The recent announcement by Texas Parks and Wildlife Department to close the state-water red snapper season on Nov. 15 for the rest of the year is an unfortunate consequence of NOAA Fisheries continued overall oppressive control of the fishery and the dysfunctional relationship the federal agency has fostered with state fisheries managers.

“What should have been a simple clarification on data formulas instead turned into a protracted dispute with the State of Texas and concluded with this unfortunate and unnecessary closure,” said Ted Venker, conservation director for Coastal Conservation Association. “There were any number of ways this issue could have been settled, but NOAA has proven time and again that it is not particularly interested in working as a partner. Unfortunately, there are coastal communities and businesses in Texas that will have to pay the price of that arrogance.”

The dispute stems from a disagreement on the number of red snapper reported landed and a red snapper length-weight calculation that are used to determine how many pounds of snapper anglers have harvested in a given year. Those calculations are used to keep the state within its poundage quota of red snapper, and after analyzing Texas’s data from 2019 NOAA Fisheries decided the state’s formula was incorrect, resulting in an overage. The federal agency elected to announce in late August of 2020 that it disagreed with the state’s data by posting a notice in the Federal Register.

“A Federal Register notice on something like this is not how most people would try to foster a productive relationship to improve management of this fishery, but it is unfortunately indicative of how the federal agency interacts with the states and with recreational anglers,” said Venker.
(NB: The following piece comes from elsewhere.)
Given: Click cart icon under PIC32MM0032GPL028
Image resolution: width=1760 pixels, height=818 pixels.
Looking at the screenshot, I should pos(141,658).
Since the Federal Register announcement, the State of Texas and NOAA have seemingly lurched towards some sort of path forward, whereby to pay back the 62,000-pound overage that resulted from the miscalculation, the remainder of the 2021 state red snapper season will be closed.

Most frustrating of all, the overage in dispute is a tiny fraction of the massive biomass of red snapper that the recently concluded Great Red Snapper Count found in the Gulf of Mexico. The unprecedented, independent census of the red snapper population was funded directly by Congress to determine the size of the stock after decades of confusion and mismanagement by NOAA Fisheries. Led by researchers from marine science centers across the Gulf Coast, the study found more than 700 million additional pounds of red snapper biomass that federal managers had somehow overlooked. The results of the Count were peer-reviewed and accepted for management earlier this year, although NOAA Fisheries continues to dispute the impact of the new science. Anglers have yet to see the results of the Congressionally mandated study implemented in any meaningful way.

“NOAA Fisheries can overlook more than 700 million pounds of snapper in the Gulf but takes issue with a two-year-old formula calculation that produces a 62,000-pound overage in Texas,” said Venker. “This is an agency that refuses to admit it is ever wrong but expects perfection in everyone else. The closure in Texas and the ongoing situation in Alabama and Mississippi make it very clear that NOAA Fisheries will continue to insist on tying the future of red snapper to its history of mistakes, bad data, greed and politics. The only way to truly fix this fishery is give full management of the fishery to the states once and for all.”